We used Cox proportional hazards regression to estimate hazard ratios (HRs) and 95% confidence intervals (CIs) for CHD and stroke. These were evaluated separately for time-varying APDQS, Keys Score, LDL-C, and non-HDL-C, coded both as quintiles and as continuous variables. Y0 exposure variables predicted events from Y0 to Y7, the average of Y0 and Y7 exposure variables predicted events from after Y7 to Y20, and the average of Y0, Y7, and Y20 exposure variables predicted events from after Y20 to Y32. Note that if both Y7 and Y20 diet was missing, Y0 data was the predictor over all follow-up. The proportional hazards assumption was tested by including interaction terms between the exposures and the log of follow-up time in each model, and hazards were found to be proportional. Person-years were calculated from the date of baseline examination to the date of first reported CVD outcome of interest, death from any cause, or 31 August 2018−whichever came first. The model was adjusted for baseline age, sex, race, total energy intake, maximal educational attainment, parental history of CVD, smoking pack-years, physical activity level, use of lipid-lowering medications, and BMI; time-varying covariates were education, total energy intake, smoking, physical activity, use of lipid-lowering medications, and BMI. In separate models, the diet scores were adjusted for each other and lipid variables. Parallel analyses were performed using % energy from total fat and carbohydrate intake to represent other popular diet messages. Statistical significance of multiplicative interactions between each diet and lipid-lowering medications, race, sex, and BMI in association with CVD outcomes were assessed using Wald test. Statistical analyses were performed using SAS version 9.4 (SAS Institute Inc., Cary, NC, USA), with two-tailed significance set to 0.05.

3. Results

3.1. Study Population

At Y0, the mean ± SD was 62.7 ± 13.0 for APDQS and 48.0 ± 10.5 for Keys Score. Participants with higher APDQS tended to be older, female, White race, more active, more highly educated, and less likely to smoke than participants with lower APDQS (Table 1).
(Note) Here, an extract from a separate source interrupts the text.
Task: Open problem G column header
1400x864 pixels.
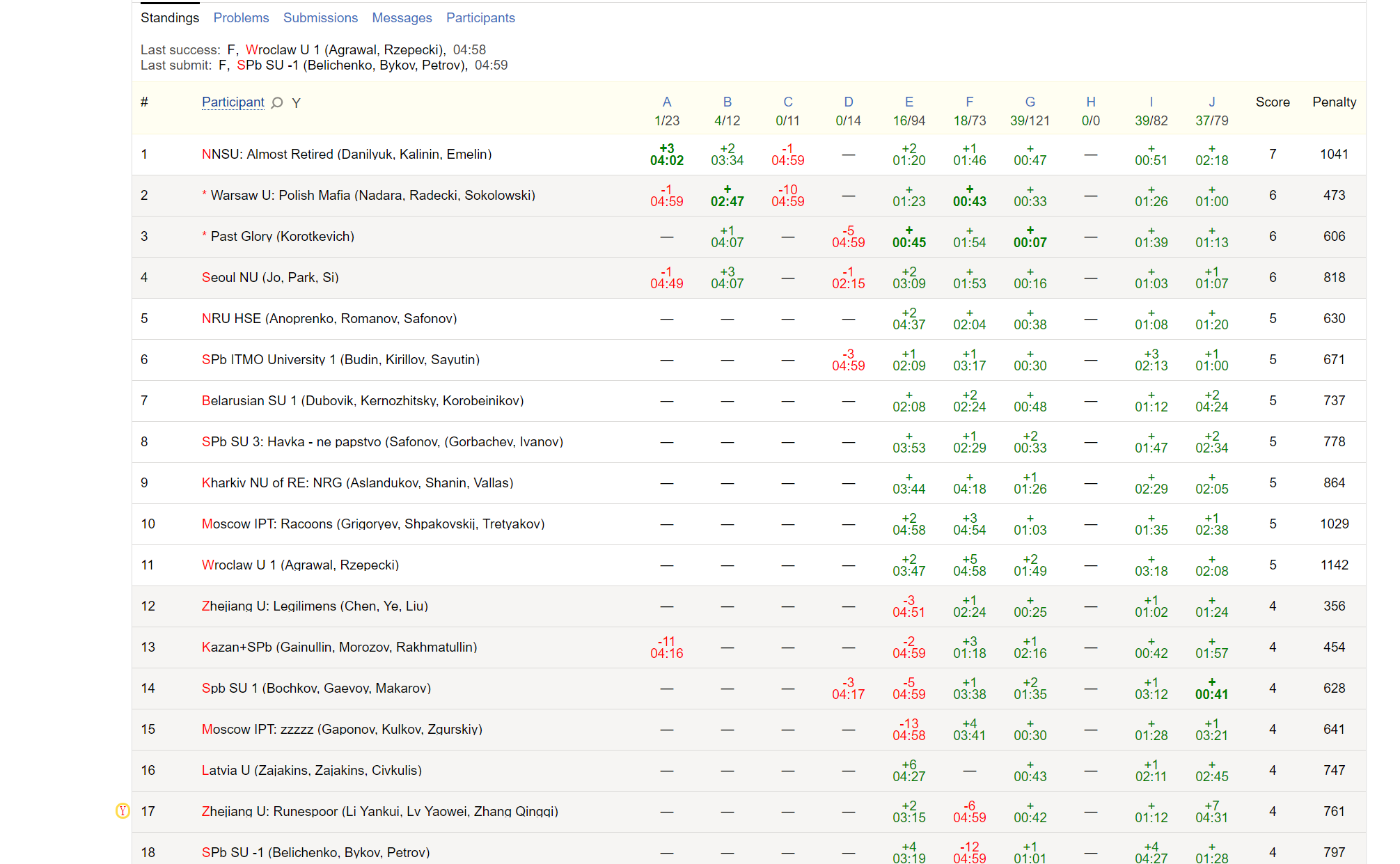Action: pos(1030,102)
They had lower BMI, lower LDL-C and non-HDL-C, and higher HDL-C compared with those in the lowest quintile. Participants with higher Keys Score had characteristics similar to those with lower APDQS, except for no physical activity difference. While extreme quintiles of APDQS were associated with somewhat lower range of saturated fat than were extreme quintiles of Keys Score, APDQS had the larger range of micronutrients and salting behavior.
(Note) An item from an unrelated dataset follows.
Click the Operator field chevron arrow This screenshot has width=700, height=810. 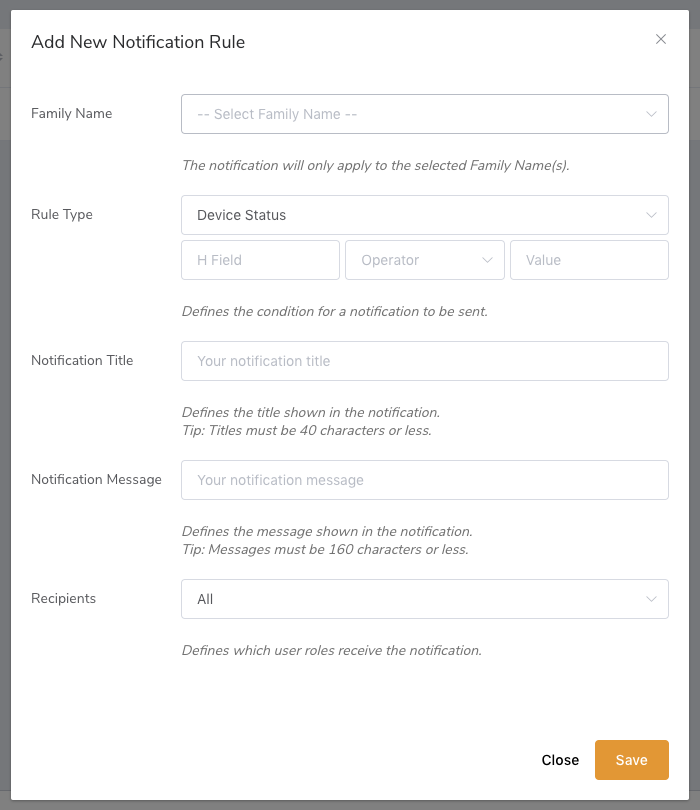pyautogui.click(x=487, y=260)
3.2. Characteristics of Diet Indices

Detailed analysis of servings/day of the 46 food groups illuminates how high and low APDQS and Keys Scores were actuated (Table 2). With about 45 servings/day eaten, those in the highest vs. lowest APDQS quintiles ate 21 vs. 9 servings/day of beneficially rated foods. In contrast, those in the lowest vs. highest Keys Score quintiles ate 16 vs. 13 servings/day of beneficially rated foods. The pattern for adversely rated foods also favored APDQS (24.92 in the lowest vs. 13.42 in the highest), while it was unfavored for Keys score (14.49 in the lowest vs. 23.19 in the highest). Despite the fact that the Keys score was driven by dietary lipids and cholesterol, the data showed that high Keys score diet was generally characterized by a diet low in nutritionally rich plant foods but high in unhealthy plant foods and red and processed meats. Overall, the data indicate that high APDQS was largely driven by nutritionally rich plant foods, and nutritionally rich plant foods make a large majority of daily servings of those who had a high APDQS.
The correlation between Y0 APDQS and Y0 Keys Score was −0.31 (p-value < 0.001).
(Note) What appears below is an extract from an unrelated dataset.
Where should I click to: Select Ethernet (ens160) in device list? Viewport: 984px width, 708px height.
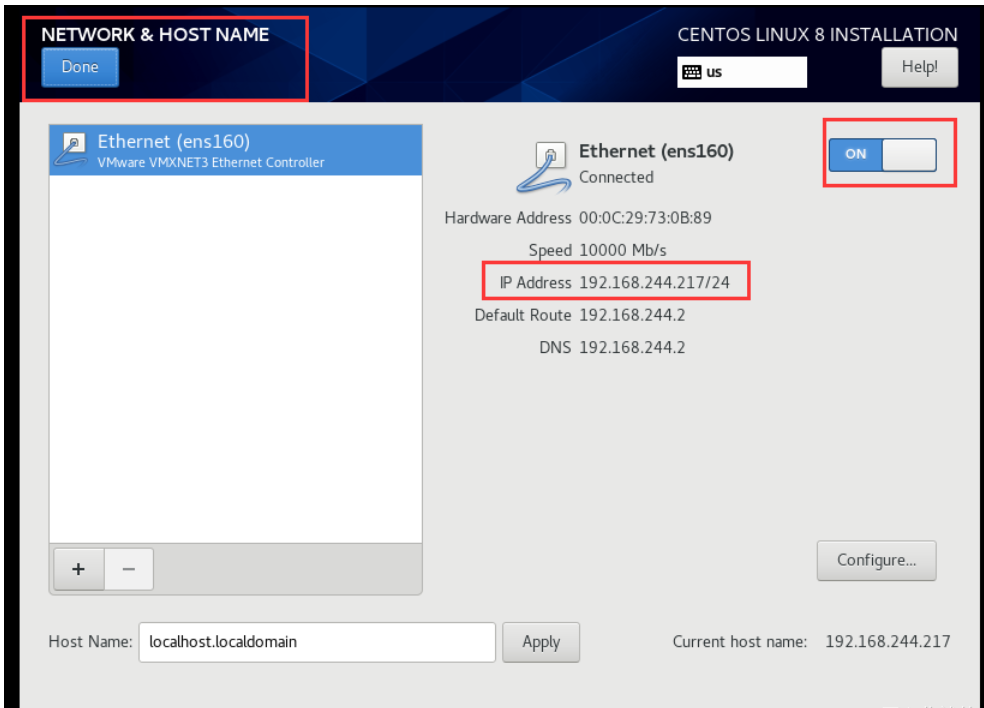(236, 150)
3.3. Association of Diet Score with Plasma Lipids

At Y0, the mean ± SD was 2.82 ± 0.80 mmol/L for LDL-C and 3.19 ± 0.87 mmol/L for non-HDL-C. Every 1 SD (13 points) increase in APDQS was associated with concurrent LDL-C reduction (−0.05 ± 0.02, p = 0.007) and non-HDL-C reduction (−0.06 ± 0.02, p < 0.001) over 20 years, and similarly for 7- and 13-year changes (Table 3).
Each 1 SD (11 points) decrease in Keys Score over 20 years was associated with reduced LDL-C (−0.05 ± 0.01, p < 0.001) and reduced non-HDL-C (−0.06 ± 0.01, p < 0.001), and similarly for 7- and 13-year changes. These associations were slightly attenuated after excluding any lipid-lowering medication users during the period evaluated (data not shown).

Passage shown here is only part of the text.